======== TEXT SEGMENT ========

What’s the conservative case against this state of affairs? Thanks to the SALT deduction, high-income households don’t bear the full burden of state and local taxes, which makes it easier for state and local governments to raise taxes. The backlash against tax hikes isn’t quite as severe as it would be in the absence of the SALT deduction. So if you’re a conservative who believes that state and local governments can be extraordinarily wasteful and inefficient, you might see curbing SALT as a good way to make taxpayers at the state and local level more sensitive to whether their tax dollars are being spent wisely.

Where conservatives go wrong, and where some of SALT’s liberal champions go wrong, too, is in believing that higher taxes will necessarily lead millionaires and billionaires in high-tax states, like New York and California, to move to low-tax states, such as Florida and Oklahoma. Cristobal Young, a sociologist at Stanford, has found that it is extremely rare for high-income households to uproot themselves in the face of tax hikes, in part because most of America’s rich are “embedded elites,” who feel a strong connection to the cities and towns where they made their fortunes. Wall Street hedge funders and Silicon Valley entrepreneurs already pay through the nose to live in high-tax states, and getting rid of SALT isn’t going to have a drastic effect.

======== LISTED RECORDS ========

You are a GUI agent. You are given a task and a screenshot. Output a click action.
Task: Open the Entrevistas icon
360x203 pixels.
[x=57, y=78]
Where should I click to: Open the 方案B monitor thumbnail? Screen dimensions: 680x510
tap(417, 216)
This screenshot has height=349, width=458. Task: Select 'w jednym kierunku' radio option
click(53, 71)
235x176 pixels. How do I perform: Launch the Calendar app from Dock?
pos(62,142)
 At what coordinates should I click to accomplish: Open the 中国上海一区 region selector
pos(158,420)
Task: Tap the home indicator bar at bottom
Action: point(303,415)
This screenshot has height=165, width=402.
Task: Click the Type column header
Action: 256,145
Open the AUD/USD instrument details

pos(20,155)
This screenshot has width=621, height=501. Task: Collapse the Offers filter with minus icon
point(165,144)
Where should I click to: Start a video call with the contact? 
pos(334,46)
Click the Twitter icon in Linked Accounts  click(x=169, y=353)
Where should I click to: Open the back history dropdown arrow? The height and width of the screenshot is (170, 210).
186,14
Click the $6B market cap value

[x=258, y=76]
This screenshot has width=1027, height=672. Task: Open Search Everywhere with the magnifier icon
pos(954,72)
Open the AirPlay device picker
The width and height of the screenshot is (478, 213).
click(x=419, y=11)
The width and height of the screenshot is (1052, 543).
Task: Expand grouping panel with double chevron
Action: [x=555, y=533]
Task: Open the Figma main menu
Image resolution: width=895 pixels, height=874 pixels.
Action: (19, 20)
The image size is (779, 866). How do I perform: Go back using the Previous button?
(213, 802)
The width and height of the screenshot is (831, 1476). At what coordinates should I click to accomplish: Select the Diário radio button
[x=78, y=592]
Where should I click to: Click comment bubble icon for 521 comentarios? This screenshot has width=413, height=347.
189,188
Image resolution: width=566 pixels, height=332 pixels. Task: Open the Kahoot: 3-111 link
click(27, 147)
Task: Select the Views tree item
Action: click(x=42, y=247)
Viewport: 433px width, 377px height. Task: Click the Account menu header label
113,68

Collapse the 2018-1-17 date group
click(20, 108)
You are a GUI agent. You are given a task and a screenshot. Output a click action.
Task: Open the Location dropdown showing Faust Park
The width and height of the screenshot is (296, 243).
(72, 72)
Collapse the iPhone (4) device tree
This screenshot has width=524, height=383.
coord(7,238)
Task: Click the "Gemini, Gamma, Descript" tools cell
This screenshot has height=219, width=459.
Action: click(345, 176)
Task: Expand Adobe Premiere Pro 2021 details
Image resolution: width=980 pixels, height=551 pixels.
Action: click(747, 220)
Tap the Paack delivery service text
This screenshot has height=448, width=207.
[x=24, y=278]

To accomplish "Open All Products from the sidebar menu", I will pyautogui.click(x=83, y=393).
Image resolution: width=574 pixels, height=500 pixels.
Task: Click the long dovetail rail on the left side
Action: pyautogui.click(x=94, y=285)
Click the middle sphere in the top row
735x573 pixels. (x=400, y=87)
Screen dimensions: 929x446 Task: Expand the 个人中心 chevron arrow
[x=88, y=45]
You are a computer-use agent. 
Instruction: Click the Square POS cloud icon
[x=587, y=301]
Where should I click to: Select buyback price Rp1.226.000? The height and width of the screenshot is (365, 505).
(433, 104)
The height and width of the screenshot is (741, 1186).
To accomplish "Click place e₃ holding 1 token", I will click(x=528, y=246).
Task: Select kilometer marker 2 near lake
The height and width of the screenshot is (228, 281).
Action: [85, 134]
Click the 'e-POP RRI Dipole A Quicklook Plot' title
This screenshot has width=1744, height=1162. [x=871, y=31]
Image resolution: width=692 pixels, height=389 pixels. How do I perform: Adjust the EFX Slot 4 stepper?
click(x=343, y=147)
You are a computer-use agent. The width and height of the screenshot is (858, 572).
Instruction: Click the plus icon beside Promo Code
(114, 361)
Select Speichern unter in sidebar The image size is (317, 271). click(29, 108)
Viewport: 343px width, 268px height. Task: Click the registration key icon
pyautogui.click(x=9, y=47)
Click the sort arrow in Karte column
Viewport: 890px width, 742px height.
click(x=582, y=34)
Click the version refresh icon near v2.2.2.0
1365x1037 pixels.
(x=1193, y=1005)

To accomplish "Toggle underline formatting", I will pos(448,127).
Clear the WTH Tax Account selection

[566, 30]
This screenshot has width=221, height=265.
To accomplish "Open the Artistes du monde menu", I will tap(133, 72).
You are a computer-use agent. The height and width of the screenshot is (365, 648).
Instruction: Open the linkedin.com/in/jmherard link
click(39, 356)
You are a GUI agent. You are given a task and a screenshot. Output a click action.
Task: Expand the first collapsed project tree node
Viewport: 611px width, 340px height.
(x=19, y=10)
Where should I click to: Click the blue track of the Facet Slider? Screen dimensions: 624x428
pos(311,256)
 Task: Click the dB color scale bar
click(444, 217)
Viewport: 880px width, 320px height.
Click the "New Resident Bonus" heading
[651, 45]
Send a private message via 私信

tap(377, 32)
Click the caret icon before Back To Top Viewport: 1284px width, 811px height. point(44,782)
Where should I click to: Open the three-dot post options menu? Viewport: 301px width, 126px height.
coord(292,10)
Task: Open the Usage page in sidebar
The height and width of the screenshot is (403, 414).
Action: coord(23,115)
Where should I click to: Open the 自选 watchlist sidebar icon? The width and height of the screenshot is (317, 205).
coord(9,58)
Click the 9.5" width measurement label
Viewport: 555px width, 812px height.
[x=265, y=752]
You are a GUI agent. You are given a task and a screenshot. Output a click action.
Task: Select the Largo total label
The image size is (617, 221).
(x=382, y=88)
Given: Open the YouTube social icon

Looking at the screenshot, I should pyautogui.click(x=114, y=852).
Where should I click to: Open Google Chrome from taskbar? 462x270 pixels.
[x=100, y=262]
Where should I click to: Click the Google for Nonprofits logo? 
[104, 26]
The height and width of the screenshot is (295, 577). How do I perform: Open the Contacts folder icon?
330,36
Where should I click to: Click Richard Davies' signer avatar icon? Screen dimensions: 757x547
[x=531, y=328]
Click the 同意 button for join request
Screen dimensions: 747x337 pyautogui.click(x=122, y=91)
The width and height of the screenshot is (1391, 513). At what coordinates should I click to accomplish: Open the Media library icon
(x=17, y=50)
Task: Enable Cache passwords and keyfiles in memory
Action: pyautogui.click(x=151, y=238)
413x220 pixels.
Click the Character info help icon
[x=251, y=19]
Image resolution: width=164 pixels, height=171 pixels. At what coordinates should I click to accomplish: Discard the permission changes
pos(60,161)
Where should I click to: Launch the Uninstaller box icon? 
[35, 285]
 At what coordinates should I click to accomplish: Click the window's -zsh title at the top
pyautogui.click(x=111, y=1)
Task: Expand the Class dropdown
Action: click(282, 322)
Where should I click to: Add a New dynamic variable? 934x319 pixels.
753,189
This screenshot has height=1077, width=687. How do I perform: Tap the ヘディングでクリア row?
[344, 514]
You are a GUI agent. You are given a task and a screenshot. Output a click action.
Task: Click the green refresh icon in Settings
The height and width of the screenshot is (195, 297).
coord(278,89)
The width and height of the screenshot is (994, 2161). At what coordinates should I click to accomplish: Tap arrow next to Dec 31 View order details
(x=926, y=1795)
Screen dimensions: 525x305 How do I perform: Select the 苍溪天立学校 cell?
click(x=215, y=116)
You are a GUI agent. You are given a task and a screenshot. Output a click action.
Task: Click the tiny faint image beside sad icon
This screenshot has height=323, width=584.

========

(TASKS AND EXERCISES)
1) Name every U.S. state mentioned in the passage on the SALT deduction.
2) Write a continuation of the passage on the SALT deduction, picking up after its final sentence.

(RESPONSES TO THE TASKS)
1) New York, California, Florida, Oklahoma

2)
The egalitarian liberal case for ending SALT requires some explaining. The basic argument is that while high state and local taxes can finance redistribution at the state and local level, they by definition can’t finance programs that benefit poor people who live in other regions, including much poorer regions. State governments in poorer states could raise taxes to finance social programs, and they often do. But poorer states have less fiscal capacity than richer states. The same tax rates in both states will generate more revenue in the rich one than the poor one. To offer the same level of services, poor states have to impose higher taxes than rich states, which in turn might drive out affluent taxpayers, or prevent economic development from getting off the ground in the first place. And that’s why there’s a strong case for making redistribution the responsibility of the federal government, which can tax rich people and finance social programs in rich and poor regions alike.

The logical corollary of ending SALT would be to move toward federalizing social programs aimed at bettering the lives of the poor, such as Medicaid. In a similar vein, Congress could greatly expand the child credit and make it fully refundable, as the Democratic Sens. Michael Bennet and Sherrod Brown have recently proposed. One consequence of their proposal is that the federal government would provide an income floor for poor families with children, regardless of whether they live in rich states or poor states. Poor kids living in states with low levels of fiscal capacity would be the biggest beneficiaries by far. But taxpayers in poor states would benefit, too, as they’d be able to share more of the burden of ensuring that local kids have a healthier start in life with taxpayers in rich states.

Wouldn’t federalizing these social programs undermine the role of the states as laboratories of democracy? Not in the slightest. If anything, it would make American federalism more coherent, as the federal government would focus on what it does best—cutting checks, as it’s successfully done with Social Security for many decades—while leaving infrastructure and education largely in the hands of state and local governments. We could still see innovation at the state and local level. We’d ensure that poor people don’t get shortchanged just because they have the misfortune of living in a poor state. That’s something Republicans and Democrats should be able to get behind.